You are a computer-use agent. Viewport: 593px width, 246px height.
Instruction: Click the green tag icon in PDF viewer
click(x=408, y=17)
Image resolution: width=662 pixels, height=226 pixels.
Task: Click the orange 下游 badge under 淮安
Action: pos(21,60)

WHAT YOU SHOULD DO:
Write these lines out again, word for word.

OUTPUT FOR THIS TASK:
You are a computer-use agent. Viewport: 593px width, 246px height.
Instruction: Click the green tag icon in PDF viewer
click(x=408, y=17)
Image resolution: width=662 pixels, height=226 pixels.
Task: Click the orange 下游 badge under 淮安
Action: pos(21,60)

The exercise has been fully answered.